▸ **SOURCE RECORDS**:
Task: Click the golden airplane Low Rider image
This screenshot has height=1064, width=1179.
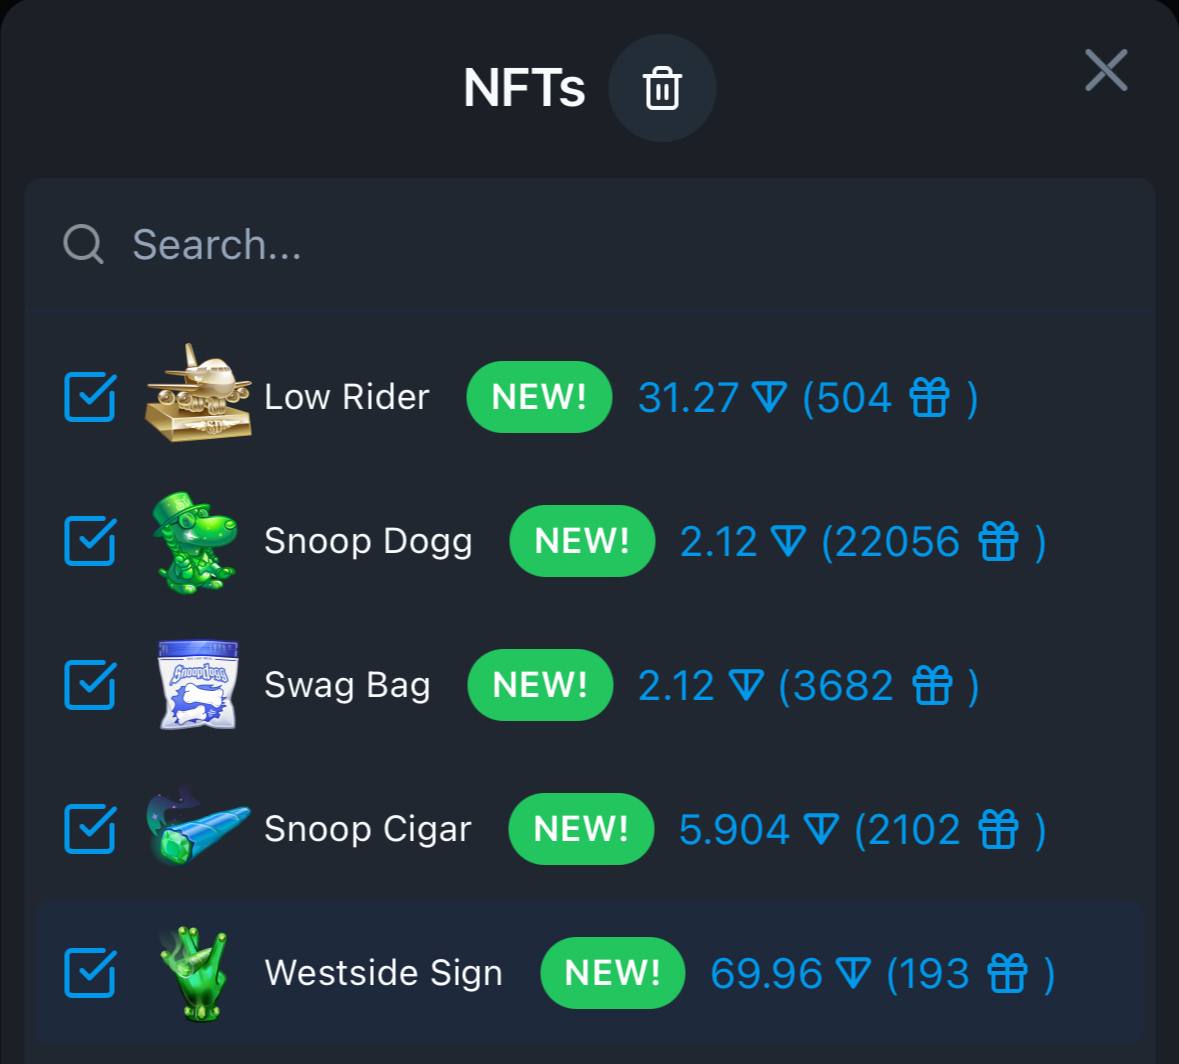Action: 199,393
* * *
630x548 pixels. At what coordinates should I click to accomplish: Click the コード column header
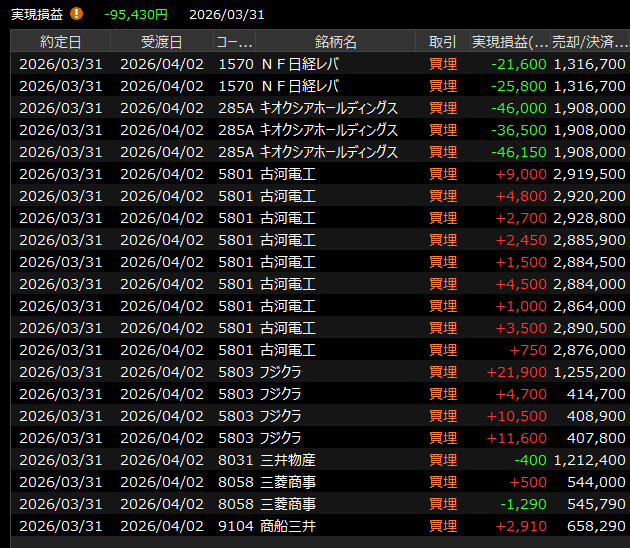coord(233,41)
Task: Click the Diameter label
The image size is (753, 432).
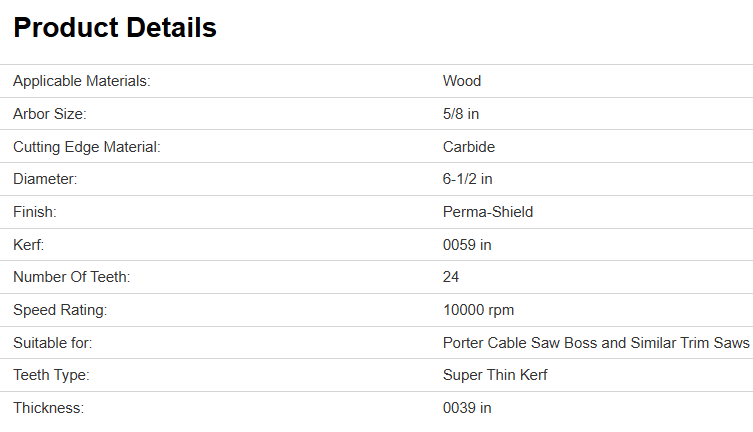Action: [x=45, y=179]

▸ **EXERCISE**:
Say how many lines above hold "Task", and nothing else.

▸ **EXERCISE SOLUTION**:
2